● Task item
One range is to be output from the listing below, exactly as written: the line with "Home (159, 219)" to the line with "Vĩnh Long (605, 1663)", both kept.

(Data begins)

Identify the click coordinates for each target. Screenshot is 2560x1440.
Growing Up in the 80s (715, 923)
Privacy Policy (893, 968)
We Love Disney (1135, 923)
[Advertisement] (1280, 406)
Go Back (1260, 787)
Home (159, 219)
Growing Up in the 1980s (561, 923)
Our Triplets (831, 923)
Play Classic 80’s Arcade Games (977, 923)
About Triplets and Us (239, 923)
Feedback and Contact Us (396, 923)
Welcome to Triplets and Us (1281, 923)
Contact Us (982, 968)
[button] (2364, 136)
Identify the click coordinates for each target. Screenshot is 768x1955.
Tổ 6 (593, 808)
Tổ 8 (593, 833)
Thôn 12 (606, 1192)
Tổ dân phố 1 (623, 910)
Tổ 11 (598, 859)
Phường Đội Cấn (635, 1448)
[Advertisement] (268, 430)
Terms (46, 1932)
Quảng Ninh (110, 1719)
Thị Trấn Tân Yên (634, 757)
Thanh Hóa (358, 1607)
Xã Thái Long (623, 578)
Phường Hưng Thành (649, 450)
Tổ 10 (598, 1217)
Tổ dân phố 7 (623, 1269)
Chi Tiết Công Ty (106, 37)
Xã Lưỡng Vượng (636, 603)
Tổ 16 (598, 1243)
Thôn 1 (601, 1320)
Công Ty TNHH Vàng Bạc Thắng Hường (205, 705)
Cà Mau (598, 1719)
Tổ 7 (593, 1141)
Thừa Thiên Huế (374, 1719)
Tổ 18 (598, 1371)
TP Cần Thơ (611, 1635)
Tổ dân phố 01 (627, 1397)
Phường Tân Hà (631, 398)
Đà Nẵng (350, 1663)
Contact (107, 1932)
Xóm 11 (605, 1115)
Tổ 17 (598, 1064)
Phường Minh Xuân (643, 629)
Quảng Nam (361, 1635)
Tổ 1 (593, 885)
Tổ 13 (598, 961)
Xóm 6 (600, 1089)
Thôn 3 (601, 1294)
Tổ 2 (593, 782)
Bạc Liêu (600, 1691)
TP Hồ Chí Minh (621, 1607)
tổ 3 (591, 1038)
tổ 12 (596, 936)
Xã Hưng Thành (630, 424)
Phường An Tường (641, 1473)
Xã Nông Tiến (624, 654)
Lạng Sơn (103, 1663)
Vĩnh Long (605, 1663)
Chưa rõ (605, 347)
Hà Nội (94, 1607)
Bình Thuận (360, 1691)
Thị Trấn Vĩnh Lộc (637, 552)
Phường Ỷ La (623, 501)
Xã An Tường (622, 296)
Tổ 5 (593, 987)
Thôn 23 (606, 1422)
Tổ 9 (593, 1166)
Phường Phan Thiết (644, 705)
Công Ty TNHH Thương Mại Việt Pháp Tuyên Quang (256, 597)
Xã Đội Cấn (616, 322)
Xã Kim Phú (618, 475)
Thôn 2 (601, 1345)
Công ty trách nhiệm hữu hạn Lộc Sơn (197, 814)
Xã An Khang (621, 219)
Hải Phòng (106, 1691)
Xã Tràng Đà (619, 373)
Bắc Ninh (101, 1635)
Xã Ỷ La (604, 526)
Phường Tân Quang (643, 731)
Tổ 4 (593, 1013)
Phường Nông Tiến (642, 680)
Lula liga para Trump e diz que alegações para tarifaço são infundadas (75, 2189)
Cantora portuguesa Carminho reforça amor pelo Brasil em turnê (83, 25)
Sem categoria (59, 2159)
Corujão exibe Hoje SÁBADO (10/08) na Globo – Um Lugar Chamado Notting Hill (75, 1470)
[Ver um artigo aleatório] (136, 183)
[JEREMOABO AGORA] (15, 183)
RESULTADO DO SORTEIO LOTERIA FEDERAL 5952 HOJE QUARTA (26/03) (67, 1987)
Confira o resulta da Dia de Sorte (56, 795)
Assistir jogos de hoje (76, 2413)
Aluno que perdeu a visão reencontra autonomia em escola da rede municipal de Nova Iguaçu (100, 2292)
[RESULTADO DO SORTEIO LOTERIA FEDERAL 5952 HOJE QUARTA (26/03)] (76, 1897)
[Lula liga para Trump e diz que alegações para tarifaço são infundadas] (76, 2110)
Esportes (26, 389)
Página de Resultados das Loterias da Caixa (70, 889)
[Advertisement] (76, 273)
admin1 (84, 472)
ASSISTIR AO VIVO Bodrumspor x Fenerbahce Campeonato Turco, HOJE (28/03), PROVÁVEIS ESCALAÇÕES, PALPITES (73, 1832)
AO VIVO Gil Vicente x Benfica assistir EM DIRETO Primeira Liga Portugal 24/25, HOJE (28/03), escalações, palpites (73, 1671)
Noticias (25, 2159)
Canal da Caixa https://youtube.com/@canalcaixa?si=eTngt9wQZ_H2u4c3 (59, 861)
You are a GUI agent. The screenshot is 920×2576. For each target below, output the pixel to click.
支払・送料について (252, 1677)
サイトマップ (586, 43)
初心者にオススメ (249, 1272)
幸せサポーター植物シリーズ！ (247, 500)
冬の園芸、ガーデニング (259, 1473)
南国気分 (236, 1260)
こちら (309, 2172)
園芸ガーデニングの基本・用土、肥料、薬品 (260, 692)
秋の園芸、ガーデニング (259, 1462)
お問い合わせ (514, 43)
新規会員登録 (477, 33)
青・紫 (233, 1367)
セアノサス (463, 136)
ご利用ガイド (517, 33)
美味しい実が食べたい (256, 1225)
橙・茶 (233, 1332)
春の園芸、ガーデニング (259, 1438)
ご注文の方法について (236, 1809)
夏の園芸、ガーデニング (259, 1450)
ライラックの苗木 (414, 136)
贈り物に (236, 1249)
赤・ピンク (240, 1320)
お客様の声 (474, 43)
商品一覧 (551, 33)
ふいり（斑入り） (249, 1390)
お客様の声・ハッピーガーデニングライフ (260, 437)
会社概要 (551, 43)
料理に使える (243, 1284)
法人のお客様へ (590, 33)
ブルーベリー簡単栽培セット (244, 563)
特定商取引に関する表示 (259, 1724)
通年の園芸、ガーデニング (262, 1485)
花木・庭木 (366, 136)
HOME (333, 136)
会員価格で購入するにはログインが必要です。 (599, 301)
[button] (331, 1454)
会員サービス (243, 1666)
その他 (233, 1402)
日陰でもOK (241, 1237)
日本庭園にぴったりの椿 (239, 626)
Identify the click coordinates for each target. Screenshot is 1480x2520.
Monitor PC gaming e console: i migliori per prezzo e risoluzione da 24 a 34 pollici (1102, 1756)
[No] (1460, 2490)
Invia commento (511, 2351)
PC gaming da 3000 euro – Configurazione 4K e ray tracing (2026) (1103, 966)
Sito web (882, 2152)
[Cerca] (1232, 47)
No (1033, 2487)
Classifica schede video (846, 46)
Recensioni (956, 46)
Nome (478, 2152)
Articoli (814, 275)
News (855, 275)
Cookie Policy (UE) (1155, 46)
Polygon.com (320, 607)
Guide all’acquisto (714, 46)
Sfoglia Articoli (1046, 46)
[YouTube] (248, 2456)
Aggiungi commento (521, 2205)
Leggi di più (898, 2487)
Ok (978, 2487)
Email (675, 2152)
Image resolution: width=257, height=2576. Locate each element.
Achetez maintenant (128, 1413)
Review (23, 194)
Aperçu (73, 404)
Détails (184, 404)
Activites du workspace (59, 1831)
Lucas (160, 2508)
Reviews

(Data ends)

● Answer to the exercise
Home (159, 219)
Growing Up in the 1980s (561, 923)
Our Triplets (831, 923)
Play Classic 80’s Arcade Games (977, 923)
About Triplets and Us (239, 923)
Feedback and Contact Us (396, 923)
Welcome to Triplets and Us (1281, 923)
Contact Us (982, 968)
[button] (2364, 136)
Identify the click coordinates for each target. Screenshot is 768x1955.
Tổ 6 (593, 808)
Tổ 8 (593, 833)
Thôn 12 (606, 1192)
Tổ dân phố 1 (623, 910)
Tổ 11 (598, 859)
Phường Đội Cấn (635, 1448)
[Advertisement] (268, 430)
Terms (46, 1932)
Quảng Ninh (110, 1719)
Thị Trấn Tân Yên (634, 757)
Thanh Hóa (358, 1607)
Xã Thái Long (623, 578)
Phường Hưng Thành (649, 450)
Tổ 10 (598, 1217)
Tổ dân phố 7 (623, 1269)
Chi Tiết Công Ty (106, 37)
Xã Lưỡng Vượng (636, 603)
Tổ 16 (598, 1243)
Thôn 1 (601, 1320)
Công Ty TNHH Vàng Bạc Thắng Hường (205, 705)
Cà Mau (598, 1719)
Tổ 7 (593, 1141)
Thừa Thiên Huế (374, 1719)
Tổ 18 (598, 1371)
TP Cần Thơ (611, 1635)
Tổ dân phố 01 (627, 1397)
Phường Tân Hà (631, 398)
Đà Nẵng (350, 1663)
Contact (107, 1932)
Xóm 11 (605, 1115)
Tổ 17 (598, 1064)
Phường Minh Xuân (643, 629)
Quảng Nam (361, 1635)
Tổ 1 (593, 885)
Tổ 13 (598, 961)
Xóm 6 (600, 1089)
Thôn 3 (601, 1294)
Tổ 2 (593, 782)
Bạc Liêu (600, 1691)
TP Hồ Chí Minh (621, 1607)
tổ 3 (591, 1038)
tổ 12 (596, 936)
Xã Hưng Thành (630, 424)
Phường An Tường (641, 1473)
Xã Nông Tiến (624, 654)
Lạng Sơn (103, 1663)
Vĩnh Long (605, 1663)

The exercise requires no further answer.